RANGOON — The head of Burma’s Armed Forces has blamed Kokang insurgents for artillery fire that landed across the Chinese border and wounded five people in a Yunnan province village last week.
The Chinese Foreign Ministry had earlier condemned the Burma Army over the May 14 incident, during which a Chinese citizen and four Burmese nationals were injured after the shells exploded near a hotel in the town of Zhenkang at around 8:30pm local time. A further four shells were reported to have landed on Chinese soil the following day.
On Monday morning, the government said an investigation into the responsible party was still underway.
“We still have an ongoing investigation,” presidential advisor Ye Htut told reporters at a press conference today. “We need to find whether these artillery shells were from the Burma Armed Forces or Kokang insurgents. In any case like this, we need to investigate before assigning blame.”
Later on Monday, the military’s Myawady online news portal reported a Naypyidaw meeting between Snr-Gen Min Aung Hlaing and a delegation led by Yang Houlan, the Chinese ambassador. The commander-in-chief reportedly told the group that the artillery shells did not originate from the Burma Army, and were likely to have been fired by Kokang soldiers with the intention of damaging the bilateral relationship between the two countries.
The artillery attack came during an engagement between the Burma Army and the Myanmar National Democratic Alliance Army (MNDAA), an ethnic Kokang armed group that has been fighting government forces since early February.

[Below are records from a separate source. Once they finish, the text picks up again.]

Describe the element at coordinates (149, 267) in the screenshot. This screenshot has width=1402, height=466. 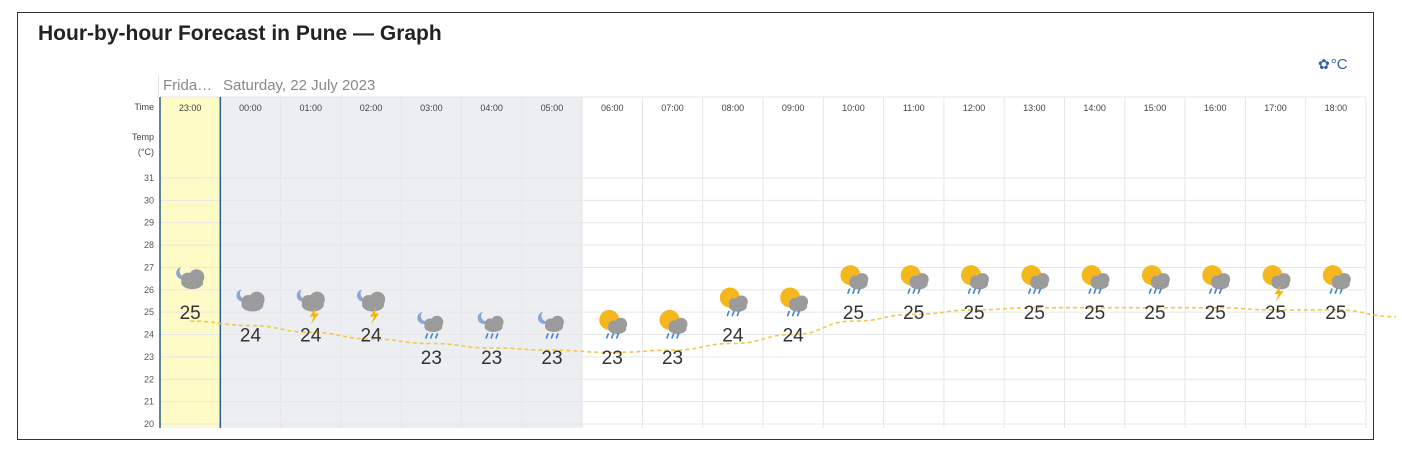
I see `y-tick-label: 27` at that location. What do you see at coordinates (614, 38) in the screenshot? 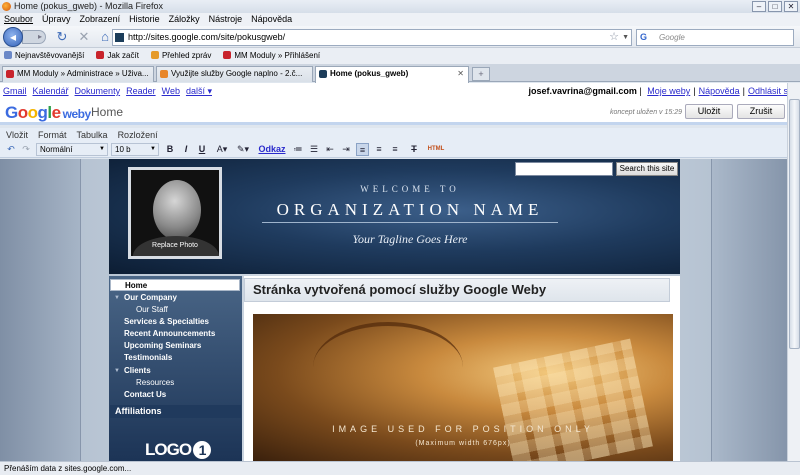
I see `bookmark-star-icon: ☆` at bounding box center [614, 38].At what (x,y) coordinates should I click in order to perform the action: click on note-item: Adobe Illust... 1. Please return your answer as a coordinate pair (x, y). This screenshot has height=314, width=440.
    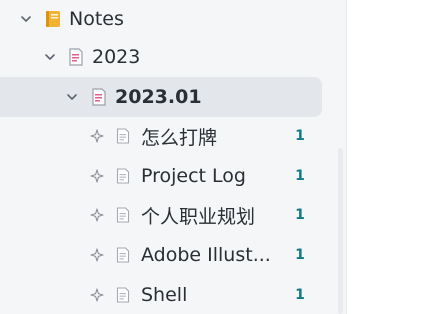
    Looking at the image, I should click on (161, 255).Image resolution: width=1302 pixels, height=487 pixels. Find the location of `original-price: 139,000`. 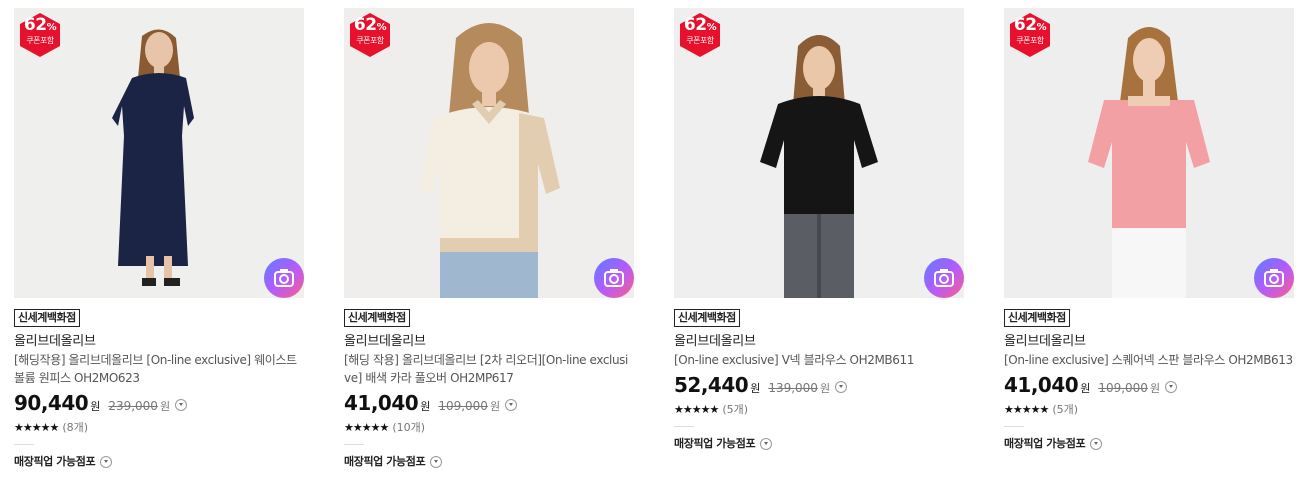

original-price: 139,000 is located at coordinates (793, 388).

In April, the Burmese government formally apologized to Beijing after the accidental March 13 bombing of a sugar cane field that killed five Chinese civilians. Unconfirmed reports stated that the government paid more than US$10,000 in compensation for each of the deaths.
A statement issued by the Burma Army on May 15 vowed to eradicate MNDAA forces from around the border area, and said that most of the insurgent army’s strategic mountain posts had been seized in government offensives.